Stored records
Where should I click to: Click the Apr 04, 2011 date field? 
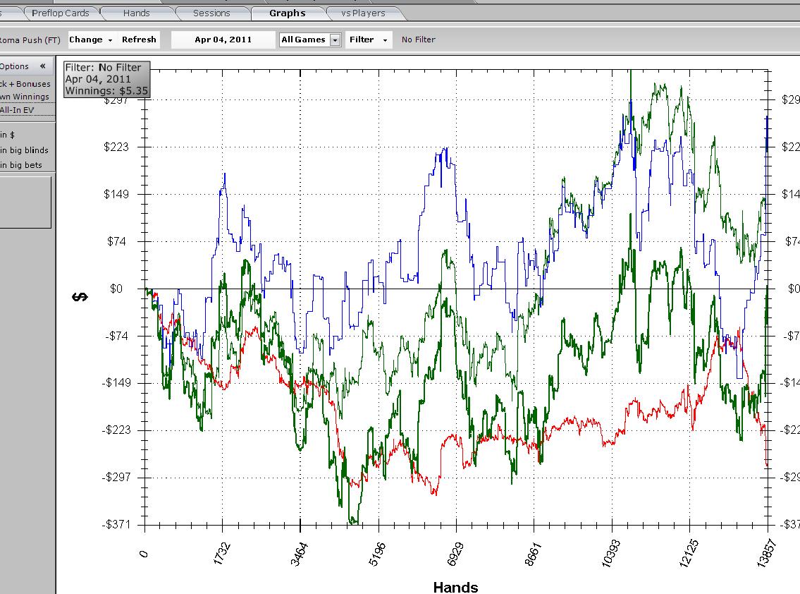pyautogui.click(x=223, y=40)
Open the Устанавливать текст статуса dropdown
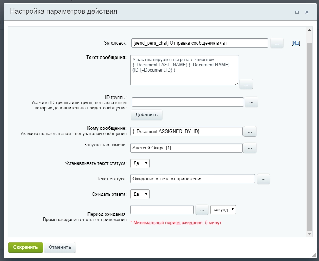Screen dimensions: 319x261 pos(140,163)
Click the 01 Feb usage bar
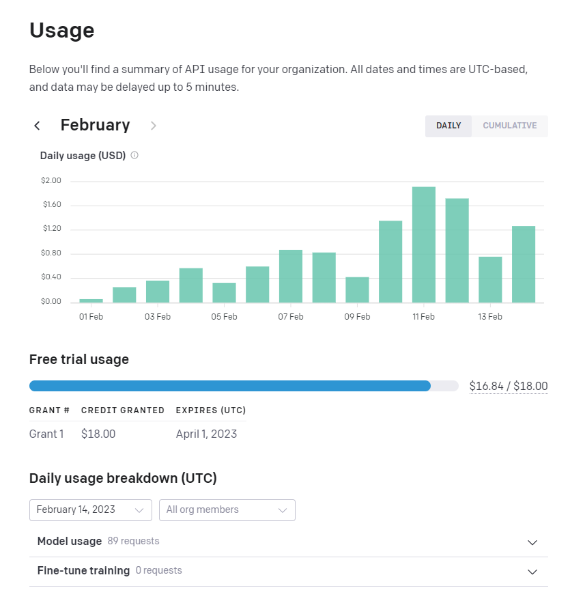 click(91, 301)
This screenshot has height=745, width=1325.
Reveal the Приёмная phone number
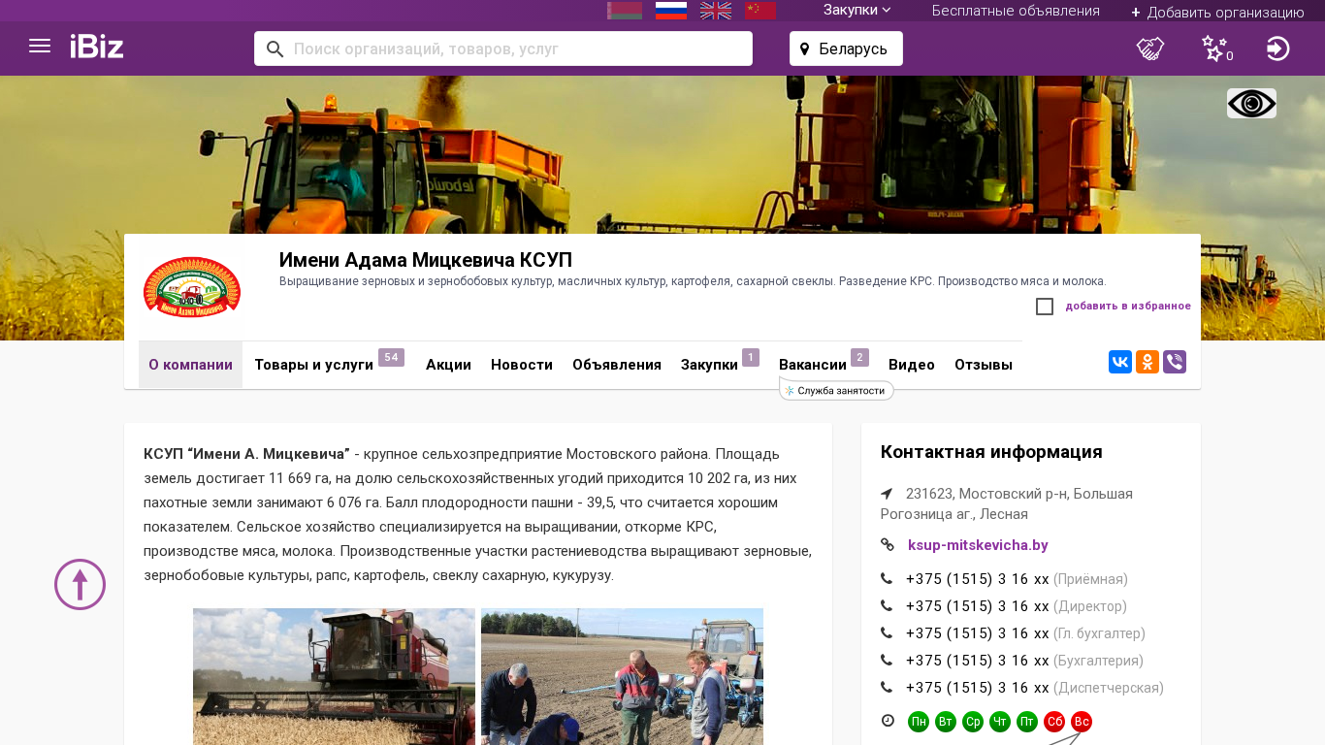click(977, 579)
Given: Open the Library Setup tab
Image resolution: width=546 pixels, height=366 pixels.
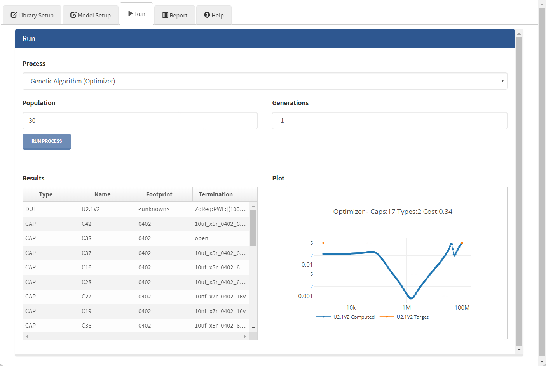Looking at the screenshot, I should (x=32, y=15).
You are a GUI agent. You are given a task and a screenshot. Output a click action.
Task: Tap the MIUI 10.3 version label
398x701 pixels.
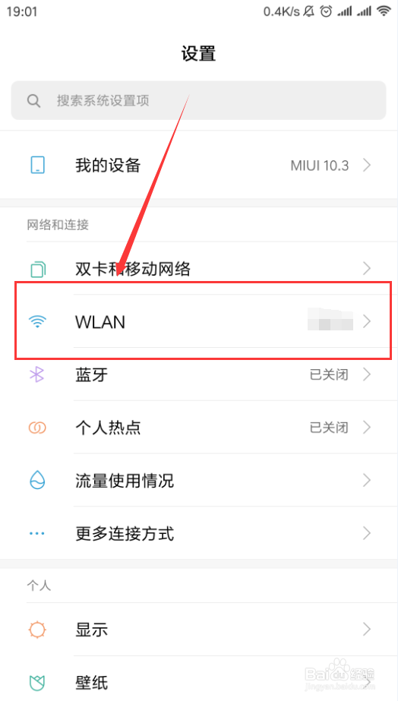coord(319,166)
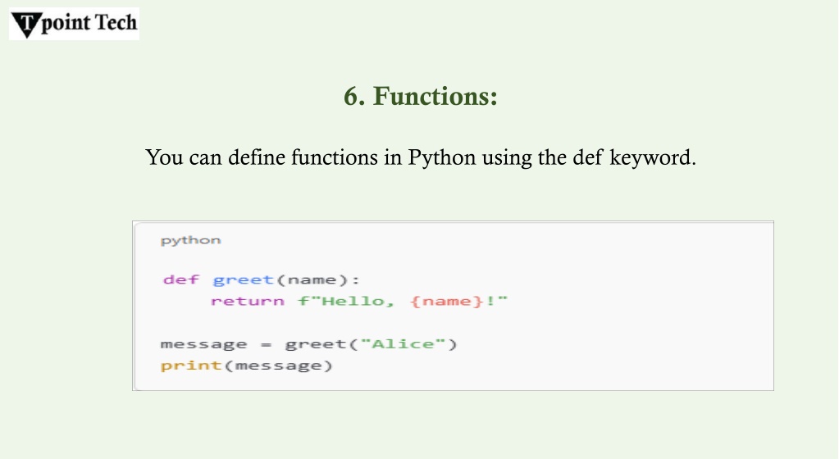The height and width of the screenshot is (459, 839).
Task: Click the purple def keyword
Action: click(181, 279)
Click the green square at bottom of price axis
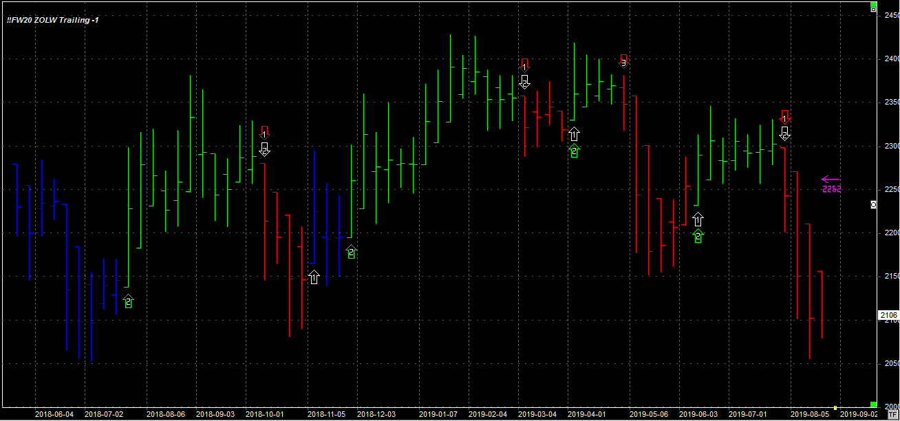The height and width of the screenshot is (421, 900). coord(873,404)
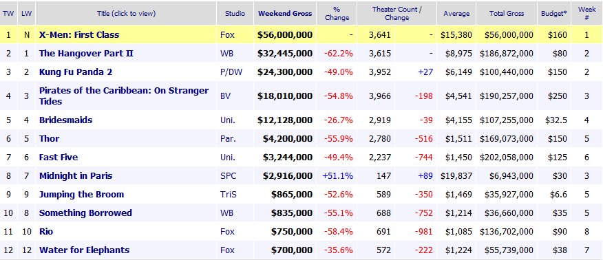Click the Week # column header
The height and width of the screenshot is (260, 603).
587,14

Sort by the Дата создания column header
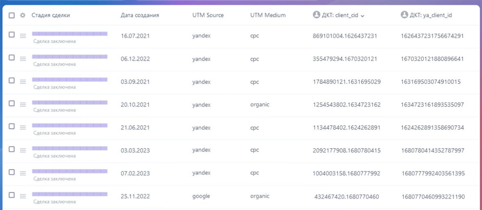[140, 15]
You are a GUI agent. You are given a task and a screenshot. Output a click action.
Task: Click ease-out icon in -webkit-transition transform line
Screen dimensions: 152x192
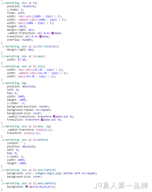[54, 116]
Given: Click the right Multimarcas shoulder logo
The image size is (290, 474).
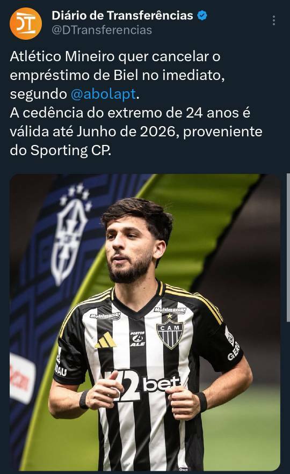Looking at the screenshot, I should click(x=170, y=310).
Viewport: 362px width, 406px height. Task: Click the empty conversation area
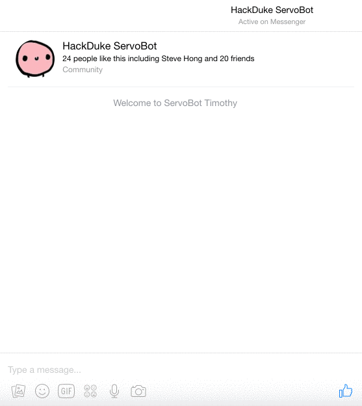181,228
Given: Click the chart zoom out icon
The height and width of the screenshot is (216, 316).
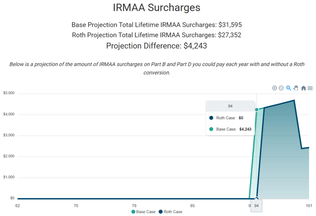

To do -
Excluding every picture, write out each record word for word.

Response box -
Where should I click to: Click the Apr 04, 2011 date field? 
pyautogui.click(x=223, y=40)
Open the Устанавливать текст статуса dropdown
Screen dimensions: 319x261 pos(140,163)
Click the 01 Feb usage bar
 click(91, 301)
This screenshot has height=745, width=1325.
Reveal the Приёмная phone number
click(977, 579)
Given: Open the Library Setup tab
Image resolution: width=546 pixels, height=366 pixels.
Looking at the screenshot, I should (x=32, y=15).
You are a GUI agent. You are given a task and a screenshot. Output a click action.
Task: Tap the MIUI 10.3 version label
398x701 pixels.
coord(319,166)
The height and width of the screenshot is (459, 839).
Task: Click the purple def keyword
Action: click(181, 279)
Click the green square at bottom of price axis
The height and width of the screenshot is (421, 900). coord(873,404)
Click the Week # column header
The height and width of the screenshot is (260, 603).
587,14

Sort by the Дата создания column header
[140, 15]
You are a GUI agent. You are given a task and a screenshot. Output a click action.
Task: Click ease-out icon in -webkit-transition transform line
Screen dimensions: 152x192
[54, 116]
Given: Click the right Multimarcas shoulder logo
The image size is (290, 474).
Looking at the screenshot, I should click(x=170, y=310).
Viewport: 362px width, 406px height. Task: Click the empty conversation area
181,228
Given: Click the chart zoom out icon
The height and width of the screenshot is (216, 316).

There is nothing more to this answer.